El comentario llegó a propósito de la inclusión del pantalón en la colección Fille de Lune, de 1964, que estaba colmada de formas geométricas simples y sofisticadas, seguida de una exitosa temporada en la cual introdujo la minifalda, en 1965, una invención asignada en partes iguales a Courrèges y Mary Quant. La revolución fue absoluta, pero la historia se contó con la postal de la minifalda como el gran momento cultural de la moda. Ni la idea del pantalón propuesto ni el propio modisto francés tuvieron, todavía, el reconocimiento merecido por la influencia producida en las siguientes generaciones de diseñadores y en los modos de vestir contemporáneos.
A sesenta años del lanzamiento de los pantalones como propuesta de vestuario, ¡cuánta razón tuvo André! En la moda todo tiene un antecedente en el pasado, pero el estilo gestado por Courrèges le es propio y no se le advierte ninguna referencia histórica. Quizá haya sido la última década en la que no se miró hacia atrás sino adelante en la búsqueda de imaginar el futuro. No fue el inventor del pantalón, pero es el que le dio un concepto por encima de la imagen. Mientras Yves Saint Laurent, modisto que en 1966 sacudió la escena de la moda con el smoking para la dama, mencionó al pantalón como “un encanto suplementario” y que “una mujer solo es seductora en pantalón si lo lleva con toda su feminidad”.

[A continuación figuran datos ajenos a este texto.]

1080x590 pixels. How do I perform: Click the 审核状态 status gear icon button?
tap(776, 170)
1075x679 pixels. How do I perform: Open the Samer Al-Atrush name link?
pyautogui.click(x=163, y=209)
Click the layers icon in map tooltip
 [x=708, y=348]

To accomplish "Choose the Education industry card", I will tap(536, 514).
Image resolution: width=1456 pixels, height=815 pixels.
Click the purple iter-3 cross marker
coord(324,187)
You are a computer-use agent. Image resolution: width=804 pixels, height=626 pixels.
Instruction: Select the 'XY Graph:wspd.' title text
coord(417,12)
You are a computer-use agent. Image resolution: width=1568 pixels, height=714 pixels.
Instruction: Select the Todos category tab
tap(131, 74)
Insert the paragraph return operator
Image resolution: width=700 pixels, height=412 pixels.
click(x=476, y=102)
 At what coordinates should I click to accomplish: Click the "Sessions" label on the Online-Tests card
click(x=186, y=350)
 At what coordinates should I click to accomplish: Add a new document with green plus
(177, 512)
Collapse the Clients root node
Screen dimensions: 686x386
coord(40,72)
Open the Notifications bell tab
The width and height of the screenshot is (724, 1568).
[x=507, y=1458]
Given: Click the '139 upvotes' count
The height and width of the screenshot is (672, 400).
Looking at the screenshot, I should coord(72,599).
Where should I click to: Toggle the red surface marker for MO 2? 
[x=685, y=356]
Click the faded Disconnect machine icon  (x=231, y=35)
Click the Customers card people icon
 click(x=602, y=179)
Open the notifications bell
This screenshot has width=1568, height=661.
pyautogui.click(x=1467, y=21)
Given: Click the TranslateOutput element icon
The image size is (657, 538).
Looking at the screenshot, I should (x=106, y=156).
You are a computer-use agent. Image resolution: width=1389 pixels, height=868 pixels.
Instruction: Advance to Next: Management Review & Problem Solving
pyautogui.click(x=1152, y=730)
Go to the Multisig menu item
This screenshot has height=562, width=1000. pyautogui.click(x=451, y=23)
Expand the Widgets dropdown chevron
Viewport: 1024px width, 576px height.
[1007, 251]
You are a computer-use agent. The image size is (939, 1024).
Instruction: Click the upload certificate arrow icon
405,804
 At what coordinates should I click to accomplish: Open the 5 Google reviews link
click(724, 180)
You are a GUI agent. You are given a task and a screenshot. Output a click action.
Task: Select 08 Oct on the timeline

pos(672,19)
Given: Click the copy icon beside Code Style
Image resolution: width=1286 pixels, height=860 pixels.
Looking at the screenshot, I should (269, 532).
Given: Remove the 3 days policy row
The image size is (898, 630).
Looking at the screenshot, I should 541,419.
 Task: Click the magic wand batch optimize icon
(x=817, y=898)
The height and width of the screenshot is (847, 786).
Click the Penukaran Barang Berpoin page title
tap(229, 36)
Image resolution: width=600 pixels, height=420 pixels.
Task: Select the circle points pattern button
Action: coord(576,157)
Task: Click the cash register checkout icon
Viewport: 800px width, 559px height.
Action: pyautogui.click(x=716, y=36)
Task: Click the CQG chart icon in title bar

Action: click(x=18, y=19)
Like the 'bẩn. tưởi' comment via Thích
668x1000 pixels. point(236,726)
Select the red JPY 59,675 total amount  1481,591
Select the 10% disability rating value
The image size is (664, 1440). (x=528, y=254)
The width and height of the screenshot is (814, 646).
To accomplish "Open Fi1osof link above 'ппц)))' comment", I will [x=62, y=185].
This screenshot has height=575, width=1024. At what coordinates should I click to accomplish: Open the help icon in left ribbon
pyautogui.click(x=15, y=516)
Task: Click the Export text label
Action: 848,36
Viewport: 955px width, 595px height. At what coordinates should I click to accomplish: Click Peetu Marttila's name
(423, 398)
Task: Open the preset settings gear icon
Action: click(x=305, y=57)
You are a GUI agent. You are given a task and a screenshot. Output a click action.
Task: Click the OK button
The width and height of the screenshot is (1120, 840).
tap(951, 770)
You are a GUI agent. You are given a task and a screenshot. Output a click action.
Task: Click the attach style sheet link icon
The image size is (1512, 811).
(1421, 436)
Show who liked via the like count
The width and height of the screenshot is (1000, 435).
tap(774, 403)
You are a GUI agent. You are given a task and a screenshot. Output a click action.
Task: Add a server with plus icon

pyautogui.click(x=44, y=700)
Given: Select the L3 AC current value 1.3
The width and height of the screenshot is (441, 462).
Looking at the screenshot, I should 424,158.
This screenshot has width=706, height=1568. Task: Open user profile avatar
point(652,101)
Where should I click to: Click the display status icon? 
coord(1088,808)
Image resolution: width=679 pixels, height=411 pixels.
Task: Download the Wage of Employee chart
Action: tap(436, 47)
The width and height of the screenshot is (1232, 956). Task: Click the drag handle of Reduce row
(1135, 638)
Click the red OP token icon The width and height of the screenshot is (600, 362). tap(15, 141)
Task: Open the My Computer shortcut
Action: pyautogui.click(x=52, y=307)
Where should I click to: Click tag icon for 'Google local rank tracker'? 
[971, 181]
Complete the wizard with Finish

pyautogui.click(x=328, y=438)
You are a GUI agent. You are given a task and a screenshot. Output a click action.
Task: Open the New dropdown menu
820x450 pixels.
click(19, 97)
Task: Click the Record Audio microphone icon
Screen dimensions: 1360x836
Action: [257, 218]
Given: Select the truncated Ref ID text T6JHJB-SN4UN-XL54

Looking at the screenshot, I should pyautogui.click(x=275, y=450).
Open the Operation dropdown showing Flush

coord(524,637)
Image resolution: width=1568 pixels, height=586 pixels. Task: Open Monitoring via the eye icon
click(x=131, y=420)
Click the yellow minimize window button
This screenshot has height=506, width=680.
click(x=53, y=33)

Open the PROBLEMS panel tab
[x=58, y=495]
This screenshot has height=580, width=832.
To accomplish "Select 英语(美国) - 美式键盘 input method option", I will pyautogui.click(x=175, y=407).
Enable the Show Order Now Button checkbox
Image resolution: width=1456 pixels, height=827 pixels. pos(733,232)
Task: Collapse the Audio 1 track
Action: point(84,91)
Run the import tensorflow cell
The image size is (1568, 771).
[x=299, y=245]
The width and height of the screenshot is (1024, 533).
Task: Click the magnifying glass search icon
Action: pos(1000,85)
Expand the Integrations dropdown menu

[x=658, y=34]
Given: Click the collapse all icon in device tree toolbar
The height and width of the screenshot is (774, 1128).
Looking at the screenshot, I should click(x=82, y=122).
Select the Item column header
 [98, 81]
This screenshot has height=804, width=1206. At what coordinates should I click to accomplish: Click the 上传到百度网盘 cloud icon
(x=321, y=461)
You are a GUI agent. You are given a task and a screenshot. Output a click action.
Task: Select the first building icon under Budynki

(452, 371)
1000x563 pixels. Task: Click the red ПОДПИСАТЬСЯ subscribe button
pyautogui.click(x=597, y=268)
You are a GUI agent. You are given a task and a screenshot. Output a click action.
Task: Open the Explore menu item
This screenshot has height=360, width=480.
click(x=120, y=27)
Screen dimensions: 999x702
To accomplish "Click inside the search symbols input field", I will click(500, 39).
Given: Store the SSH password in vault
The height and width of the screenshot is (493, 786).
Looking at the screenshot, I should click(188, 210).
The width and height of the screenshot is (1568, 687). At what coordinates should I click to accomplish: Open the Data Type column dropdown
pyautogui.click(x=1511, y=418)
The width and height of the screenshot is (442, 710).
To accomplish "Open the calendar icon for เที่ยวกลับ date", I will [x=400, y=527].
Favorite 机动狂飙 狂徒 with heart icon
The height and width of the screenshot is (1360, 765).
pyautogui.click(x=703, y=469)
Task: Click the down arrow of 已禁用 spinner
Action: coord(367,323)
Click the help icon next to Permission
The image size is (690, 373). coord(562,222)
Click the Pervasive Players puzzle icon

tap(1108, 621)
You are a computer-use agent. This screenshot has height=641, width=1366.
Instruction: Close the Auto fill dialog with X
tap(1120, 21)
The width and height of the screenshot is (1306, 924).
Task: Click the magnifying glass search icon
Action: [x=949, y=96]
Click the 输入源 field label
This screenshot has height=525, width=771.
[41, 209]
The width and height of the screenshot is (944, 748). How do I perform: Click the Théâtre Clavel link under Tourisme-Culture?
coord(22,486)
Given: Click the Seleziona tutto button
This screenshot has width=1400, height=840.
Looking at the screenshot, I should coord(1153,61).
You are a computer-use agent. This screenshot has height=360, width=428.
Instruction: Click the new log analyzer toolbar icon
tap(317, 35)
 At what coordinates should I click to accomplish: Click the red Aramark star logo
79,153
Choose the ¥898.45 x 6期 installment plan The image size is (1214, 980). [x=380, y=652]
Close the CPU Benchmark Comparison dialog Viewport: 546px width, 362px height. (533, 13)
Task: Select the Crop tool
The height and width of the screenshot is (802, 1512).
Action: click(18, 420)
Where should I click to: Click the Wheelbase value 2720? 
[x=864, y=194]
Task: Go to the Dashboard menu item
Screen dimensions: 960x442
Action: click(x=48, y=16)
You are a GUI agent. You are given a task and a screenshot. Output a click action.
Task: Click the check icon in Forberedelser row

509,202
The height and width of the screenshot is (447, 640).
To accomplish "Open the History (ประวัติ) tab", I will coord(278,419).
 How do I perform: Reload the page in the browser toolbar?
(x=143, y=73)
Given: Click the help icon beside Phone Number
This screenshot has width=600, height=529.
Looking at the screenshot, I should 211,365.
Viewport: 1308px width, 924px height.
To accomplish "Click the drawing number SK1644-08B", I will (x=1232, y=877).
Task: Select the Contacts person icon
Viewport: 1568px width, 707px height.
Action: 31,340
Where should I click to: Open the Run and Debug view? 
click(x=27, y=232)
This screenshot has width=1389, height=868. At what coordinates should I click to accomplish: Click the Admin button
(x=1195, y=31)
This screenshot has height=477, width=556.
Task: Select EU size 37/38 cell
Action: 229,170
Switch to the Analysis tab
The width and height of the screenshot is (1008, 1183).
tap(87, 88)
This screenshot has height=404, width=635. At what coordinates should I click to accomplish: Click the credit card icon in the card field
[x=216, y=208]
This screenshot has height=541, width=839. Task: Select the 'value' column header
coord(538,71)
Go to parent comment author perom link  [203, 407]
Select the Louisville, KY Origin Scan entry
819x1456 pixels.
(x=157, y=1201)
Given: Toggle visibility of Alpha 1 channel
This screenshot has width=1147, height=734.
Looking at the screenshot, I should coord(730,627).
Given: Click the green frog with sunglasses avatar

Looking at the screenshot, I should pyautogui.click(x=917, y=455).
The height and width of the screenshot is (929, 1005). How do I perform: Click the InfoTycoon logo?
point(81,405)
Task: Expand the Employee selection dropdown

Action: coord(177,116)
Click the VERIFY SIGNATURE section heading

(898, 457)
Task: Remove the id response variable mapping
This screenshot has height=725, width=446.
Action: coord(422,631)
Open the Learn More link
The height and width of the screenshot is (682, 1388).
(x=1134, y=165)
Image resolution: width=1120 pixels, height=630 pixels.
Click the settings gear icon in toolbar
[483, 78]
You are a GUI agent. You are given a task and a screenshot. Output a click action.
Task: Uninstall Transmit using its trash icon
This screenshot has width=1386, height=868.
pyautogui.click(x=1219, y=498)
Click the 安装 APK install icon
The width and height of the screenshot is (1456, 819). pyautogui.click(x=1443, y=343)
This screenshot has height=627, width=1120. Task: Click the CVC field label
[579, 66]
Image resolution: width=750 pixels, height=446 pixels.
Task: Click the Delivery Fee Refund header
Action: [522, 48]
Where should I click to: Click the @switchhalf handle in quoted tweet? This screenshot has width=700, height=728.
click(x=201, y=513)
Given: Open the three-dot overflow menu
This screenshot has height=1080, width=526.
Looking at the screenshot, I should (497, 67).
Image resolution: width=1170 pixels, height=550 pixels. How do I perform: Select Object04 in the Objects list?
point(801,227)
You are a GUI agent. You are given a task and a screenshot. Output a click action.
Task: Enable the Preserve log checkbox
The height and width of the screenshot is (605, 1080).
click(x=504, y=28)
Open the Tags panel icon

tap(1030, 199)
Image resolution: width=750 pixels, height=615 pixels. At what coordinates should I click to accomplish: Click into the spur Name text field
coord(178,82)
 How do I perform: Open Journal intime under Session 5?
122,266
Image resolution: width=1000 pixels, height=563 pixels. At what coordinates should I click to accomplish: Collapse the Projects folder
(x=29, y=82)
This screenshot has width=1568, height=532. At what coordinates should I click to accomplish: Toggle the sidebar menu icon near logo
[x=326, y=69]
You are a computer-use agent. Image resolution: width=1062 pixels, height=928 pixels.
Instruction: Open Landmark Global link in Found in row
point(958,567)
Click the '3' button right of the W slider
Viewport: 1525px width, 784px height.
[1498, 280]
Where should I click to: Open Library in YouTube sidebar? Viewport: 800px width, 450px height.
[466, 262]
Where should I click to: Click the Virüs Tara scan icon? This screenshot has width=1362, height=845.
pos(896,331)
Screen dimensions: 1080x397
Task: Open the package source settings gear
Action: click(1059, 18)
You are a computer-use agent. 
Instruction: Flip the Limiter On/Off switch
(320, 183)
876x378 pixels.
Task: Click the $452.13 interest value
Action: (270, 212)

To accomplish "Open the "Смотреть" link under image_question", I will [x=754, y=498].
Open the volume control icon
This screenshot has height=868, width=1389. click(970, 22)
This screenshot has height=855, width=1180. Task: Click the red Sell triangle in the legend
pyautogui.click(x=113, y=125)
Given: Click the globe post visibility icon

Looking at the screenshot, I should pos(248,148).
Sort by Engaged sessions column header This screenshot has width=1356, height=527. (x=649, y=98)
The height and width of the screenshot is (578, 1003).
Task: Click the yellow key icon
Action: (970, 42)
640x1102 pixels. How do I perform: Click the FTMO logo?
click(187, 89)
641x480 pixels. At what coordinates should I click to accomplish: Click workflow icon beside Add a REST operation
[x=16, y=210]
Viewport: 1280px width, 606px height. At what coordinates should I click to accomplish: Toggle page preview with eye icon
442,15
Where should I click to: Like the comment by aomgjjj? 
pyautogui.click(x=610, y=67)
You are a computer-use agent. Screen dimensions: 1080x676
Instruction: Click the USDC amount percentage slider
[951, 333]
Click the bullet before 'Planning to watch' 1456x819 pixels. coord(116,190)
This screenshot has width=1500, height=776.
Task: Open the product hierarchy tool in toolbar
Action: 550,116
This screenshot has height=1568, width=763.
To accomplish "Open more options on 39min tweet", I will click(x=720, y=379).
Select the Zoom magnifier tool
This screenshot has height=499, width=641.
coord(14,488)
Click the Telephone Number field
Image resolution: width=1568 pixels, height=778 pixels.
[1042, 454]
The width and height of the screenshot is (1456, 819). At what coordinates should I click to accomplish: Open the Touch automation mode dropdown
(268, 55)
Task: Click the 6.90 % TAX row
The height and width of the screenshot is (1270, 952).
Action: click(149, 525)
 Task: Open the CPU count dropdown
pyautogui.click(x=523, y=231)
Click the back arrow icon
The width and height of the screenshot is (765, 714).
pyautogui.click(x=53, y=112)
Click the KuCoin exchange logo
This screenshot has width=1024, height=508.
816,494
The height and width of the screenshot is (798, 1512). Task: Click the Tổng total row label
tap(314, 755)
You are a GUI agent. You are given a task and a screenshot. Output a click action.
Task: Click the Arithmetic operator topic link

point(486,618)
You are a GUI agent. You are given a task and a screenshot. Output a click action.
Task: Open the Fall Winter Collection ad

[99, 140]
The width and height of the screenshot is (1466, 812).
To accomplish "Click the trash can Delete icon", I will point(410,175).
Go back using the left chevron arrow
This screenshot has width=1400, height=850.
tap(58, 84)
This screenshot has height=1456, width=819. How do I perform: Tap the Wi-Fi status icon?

Courrèges voló un poco más y habló de la evolución del guardarropa femenino con ideas que se adapten a sus actividades. “No se trata de que lleve pantalones como un hombre, sino que es todo un vestuario el que tendrá que cambiar”, dijo en la misma nota del diario francés para escándalo de sus colegas. Una semana más tarde, Pierre Cardin, quien en el relato hegemónico de la moda se mantiene como el gran visionario y pionero del prêt-à-porter y junto también a Paco Rabanne son conocidos como los “Tres mosqueteros” por ser los diseñadores de la Space Age, mencionaba al mismo diario: “Los pantalones tienen su utilidad como una bata. Para una mujer, llevar pantalones todo el día es llevar bata todo el día. Esperemos que las mujeres no sean tan locas como para llevarlos durante el día”.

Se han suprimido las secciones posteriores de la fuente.